The Milwaukee grocery market

Illinois, Indiana, Iowa, Kansas, Kentucky, Michigan, Minnesota, Missouri, Nebraska, North Dakota, Ohio, South Dakota, and Wisconsin. No non-grocery posts.
Post Reply
pseudo3d
Posts: 3852
Joined: November 12th, 2015, 7:01 pm
Has thanked: 5 times
Been thanked: 77 times
Status: Online

The Milwaukee grocery market

Post by pseudo3d »

I'm relatively unfamiliar with Milwaukee's grocery market, and to me, there doesn't seem to be a clear leader that does most everything right. Pick N Save, Roundy's "default" supermarket, had been really deteriorating as capex and attention went to Mariano's, Meijer has entered but isn't a huge success (and from what I've heard has bad operations compared to their native Michigan), Woodman's Markets only has a handful of stores (and is mostly a warehouse store), and there's some independents. Jewel-Osco had stores there (since at least the late 1990s) but they pulled out during the SuperValu days (which didn't have that well-run stores either).
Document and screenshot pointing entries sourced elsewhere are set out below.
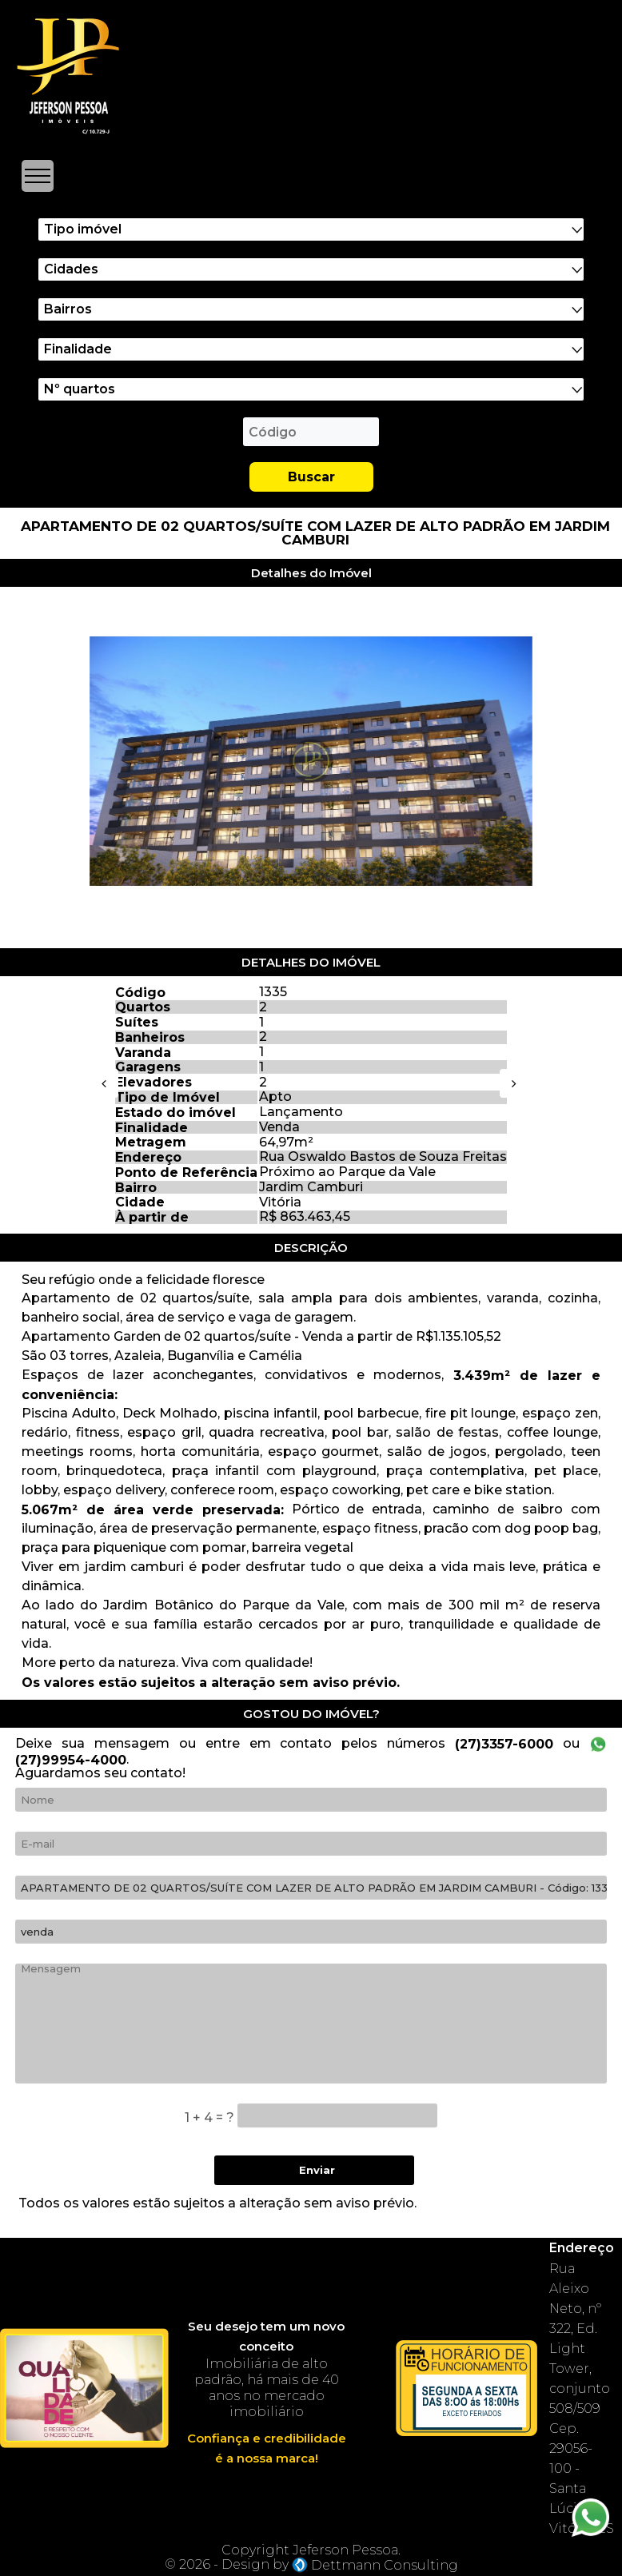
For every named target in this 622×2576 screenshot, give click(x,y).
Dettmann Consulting (384, 2565)
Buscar (311, 476)
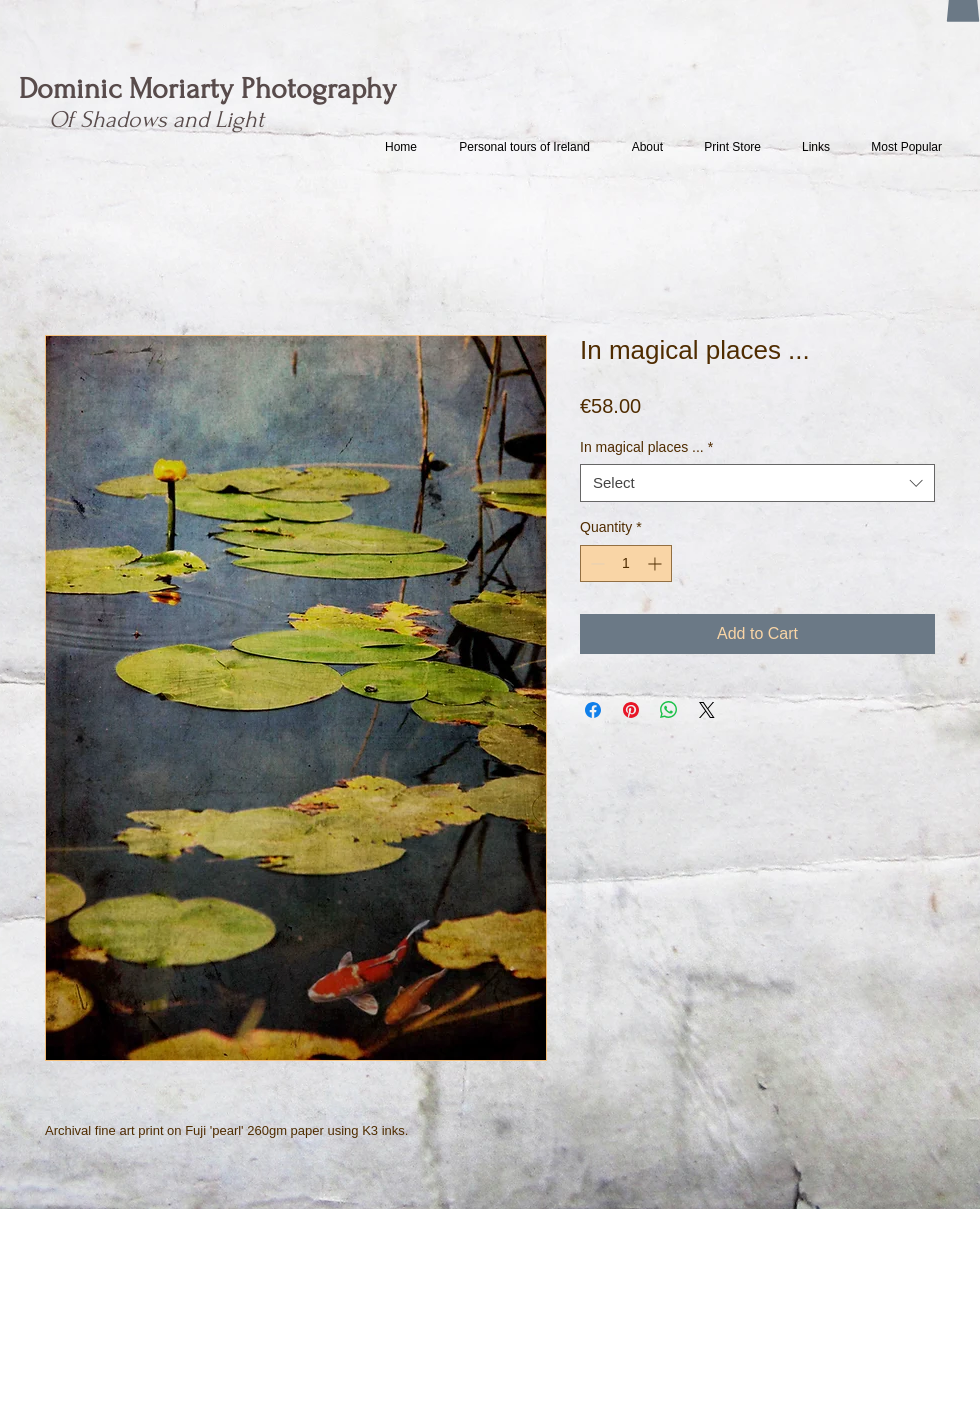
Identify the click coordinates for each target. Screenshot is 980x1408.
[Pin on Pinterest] (631, 710)
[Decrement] (595, 563)
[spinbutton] (626, 563)
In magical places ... (646, 447)
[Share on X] (707, 710)
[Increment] (656, 563)
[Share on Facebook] (593, 710)
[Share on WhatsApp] (669, 710)
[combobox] (757, 483)
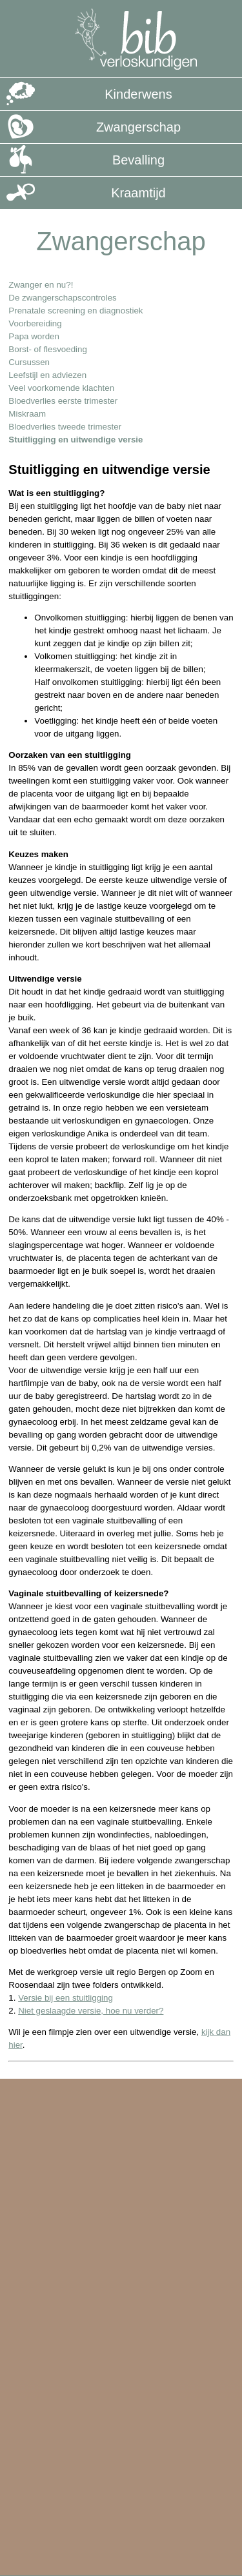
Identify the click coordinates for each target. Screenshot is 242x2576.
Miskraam (27, 414)
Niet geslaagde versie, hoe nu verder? (90, 2011)
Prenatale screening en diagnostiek (75, 310)
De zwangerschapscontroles (62, 297)
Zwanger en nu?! (40, 285)
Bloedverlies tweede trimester (64, 426)
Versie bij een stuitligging (65, 1998)
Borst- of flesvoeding (47, 349)
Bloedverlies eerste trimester (62, 401)
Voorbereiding (34, 323)
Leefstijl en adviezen (47, 375)
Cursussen (29, 362)
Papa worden (33, 336)
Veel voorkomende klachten (61, 388)
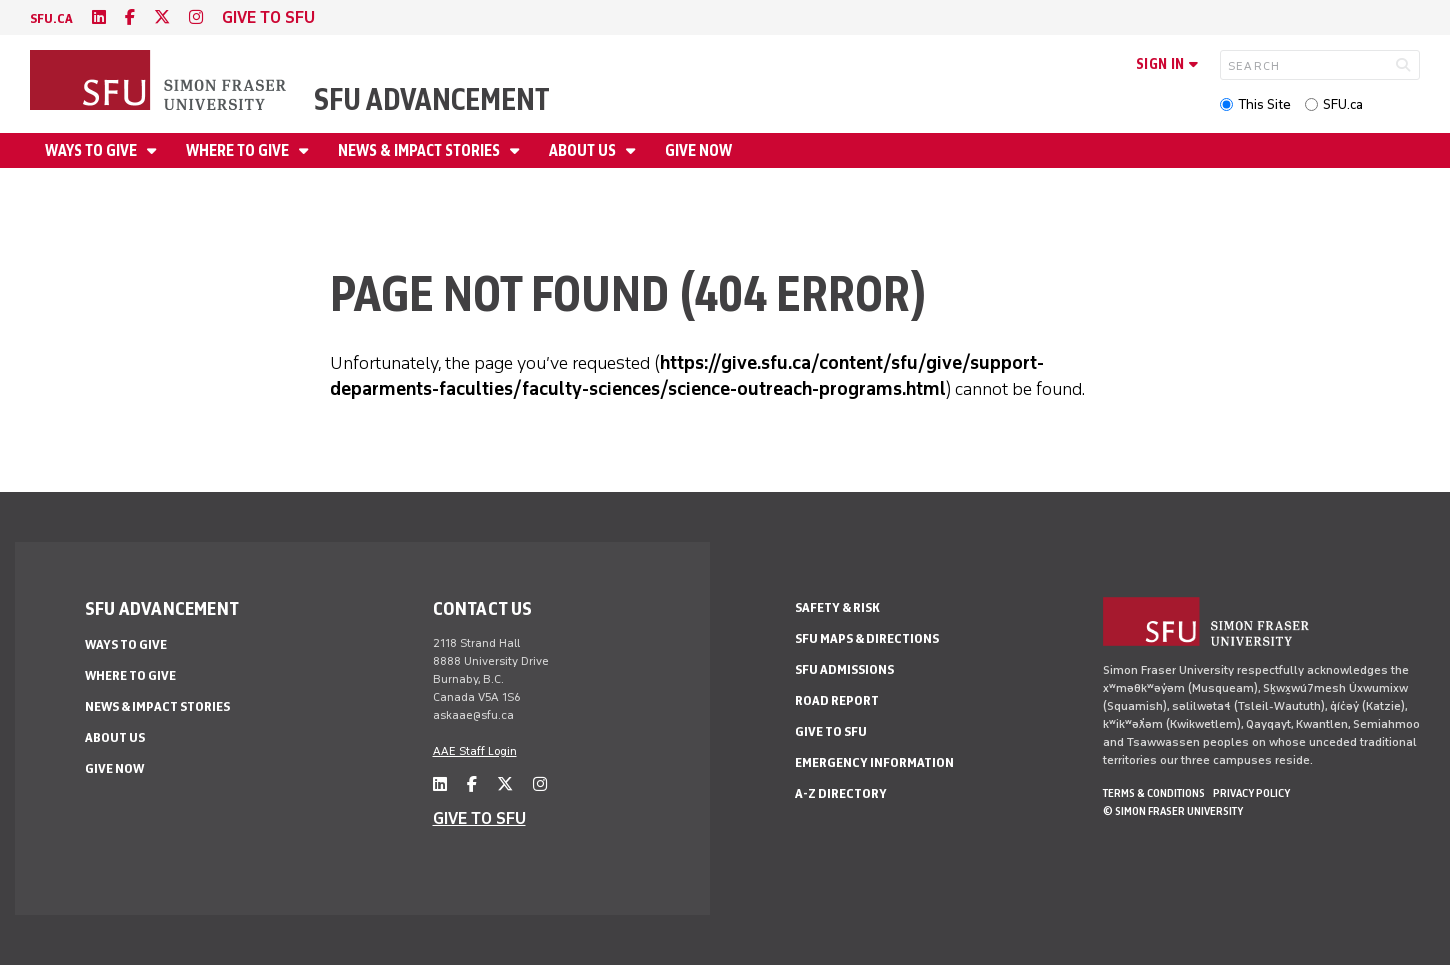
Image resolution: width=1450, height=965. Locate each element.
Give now (698, 150)
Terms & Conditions (1154, 793)
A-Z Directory (841, 793)
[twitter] (162, 17)
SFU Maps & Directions (867, 638)
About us (584, 150)
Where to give (239, 150)
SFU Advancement (432, 99)
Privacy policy (1251, 793)
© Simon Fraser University (1173, 811)
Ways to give (92, 150)
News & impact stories (420, 150)
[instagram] (196, 17)
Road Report (837, 700)
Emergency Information (874, 762)
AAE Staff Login (475, 751)
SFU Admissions (844, 669)
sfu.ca (51, 18)
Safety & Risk (837, 607)
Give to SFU (831, 731)
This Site (1264, 104)
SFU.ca (1343, 104)
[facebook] (130, 17)
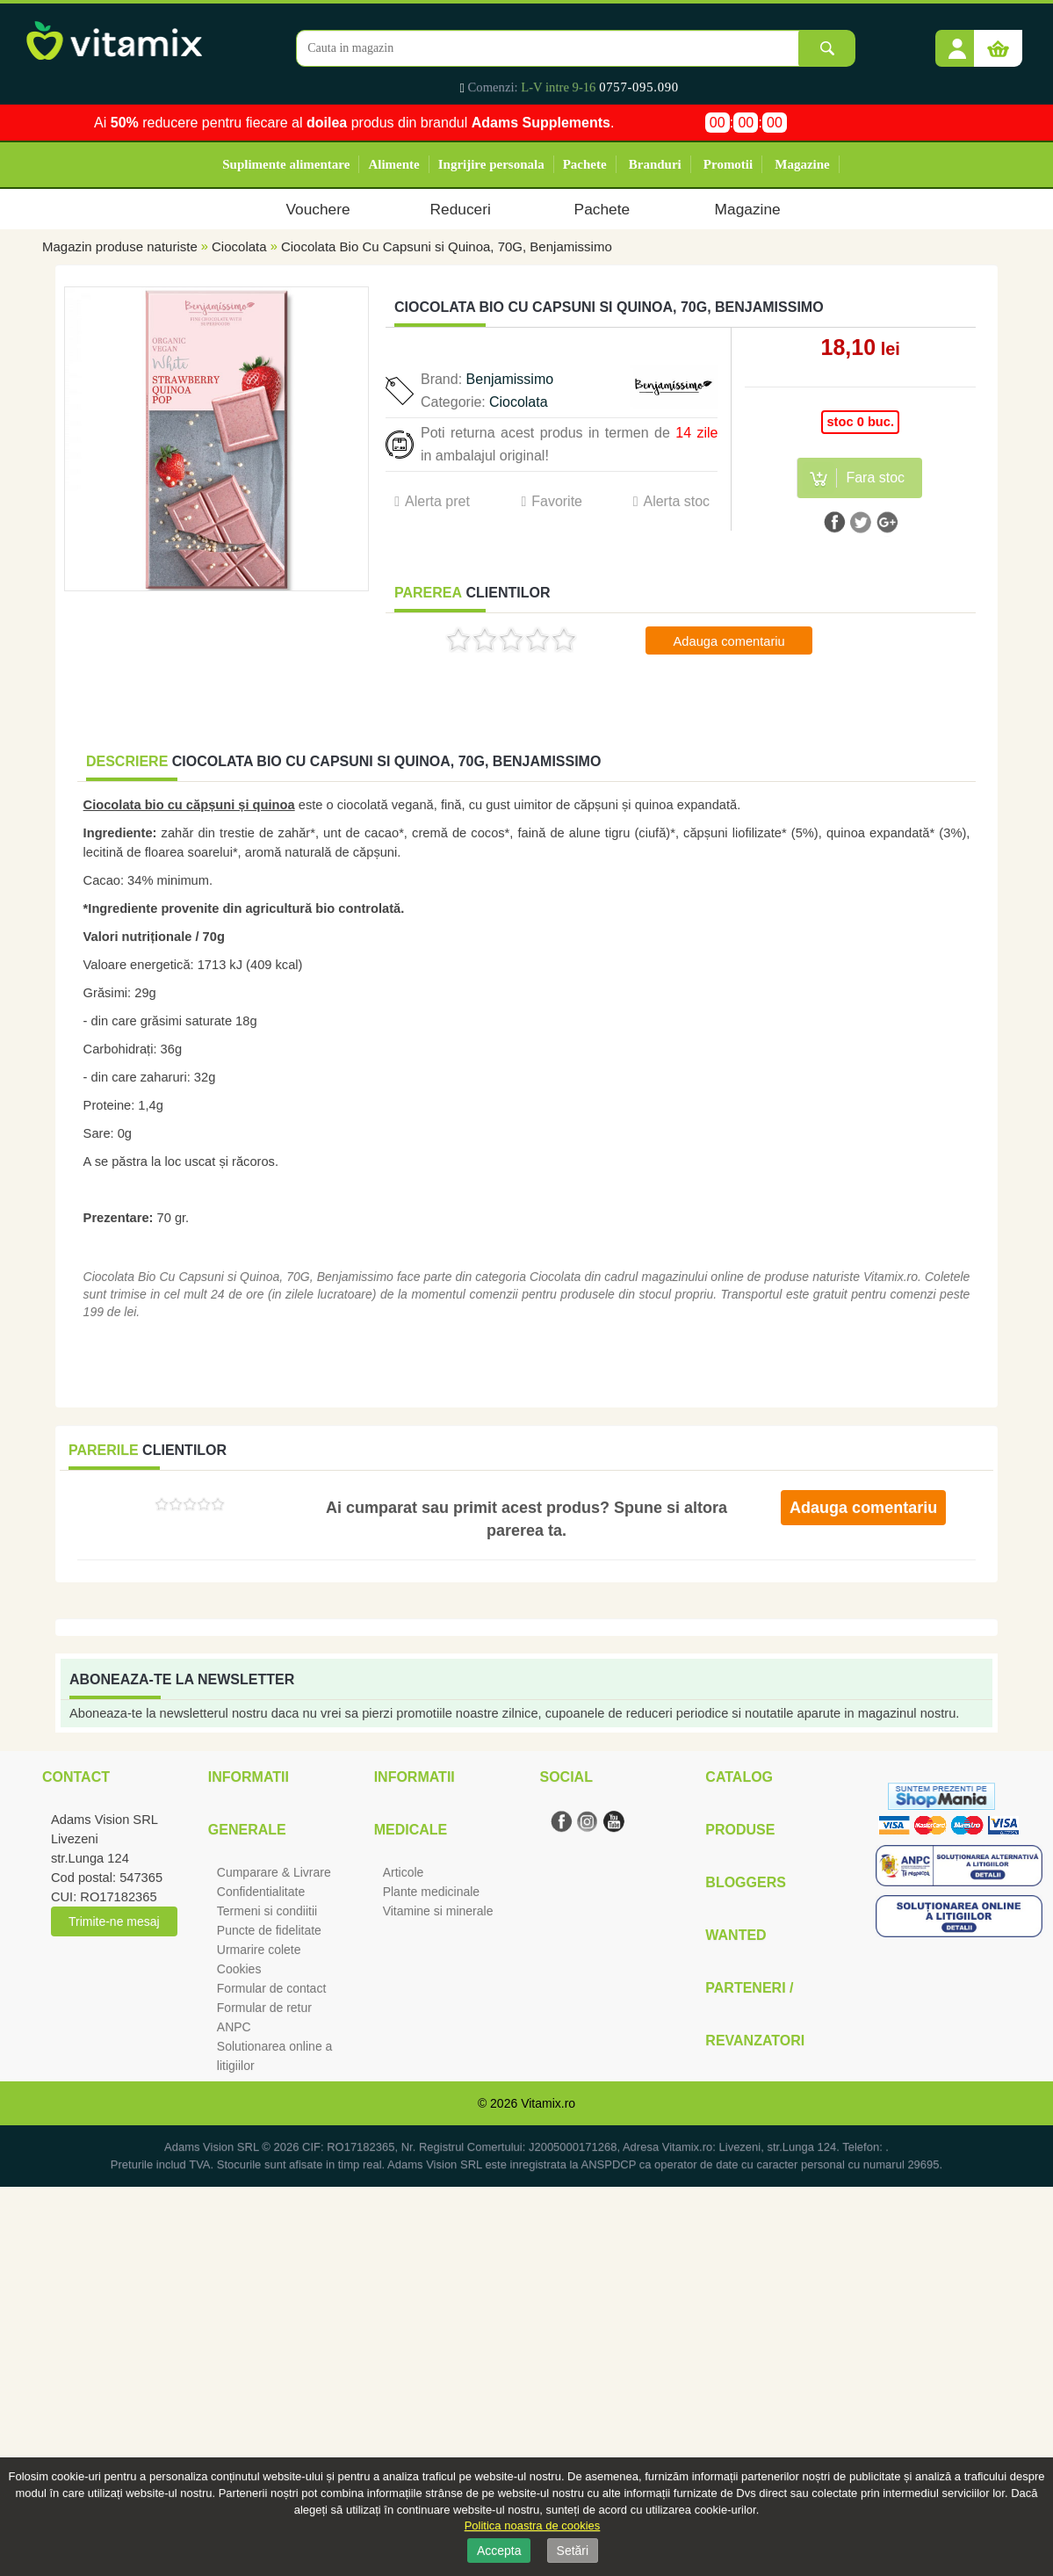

Does anyone know who really runs the place, and if there is a "good" supermarket there?
storewanderer
Posts: 14379
Joined: February 23rd, 2009, 3:54 pm
Has thanked: 2 times
Been thanked: 298 times
Contact:
Status: Offline

Re: The Milwaukee grocery market

Post by storewanderer »

Roundys runs it as a few years ago, I think they had a 40% or so market share. That absolutely constitutes "running it." This was after A&P, Jewel, and some others folded in that market so it was easy for them to pick up a lot of share despite stores being run poorly and raped of labor to pay for the Mariano's expansion in Chicago.

There are some Piggly Wiggly franchisees there who do some business (their best stores probably do about equal volume to a low volume Roundys but they are much smaller in size and run better). There is also an independent called Sendik's (two different ownerships depending on the location) which didn't impress me much but clearly had better quality perimeters and far better service than Roundys.

Now many competitors have entered and/or built more stores, Roundys has closed some stores, probably needs to close some more, and the pie is being cut.

I don't know where the marketshare still stands but I suspect at this point Roundys share is down in the 30% range at best, and I would still say in the end when everything settles down we will see Roundy's with a 25%-30% share in the market and they will still be the market leader but a shadow of what they once were. But I also think closing more poor stores will help Roundys because it will hopefully allow them to run a lower store count of stores as better stores so they will appear stronger.

Make no mistake, Roundys has a lot of quite high volume stores. Every one of their stores I saw was large and modern. Volumes much higher than Albertsons, a number of Kroger divisions, Safeway, etc. have. At the same time they have some stores that do very low volume.

I will also note Roundys is already getting Kroger brand items and they are starting to do Kroger-looking remodels in those stores. Funny how "fast" that chain got attention as Harris Teeter sails on still largely as its own thing with its own brand, own decor, etc.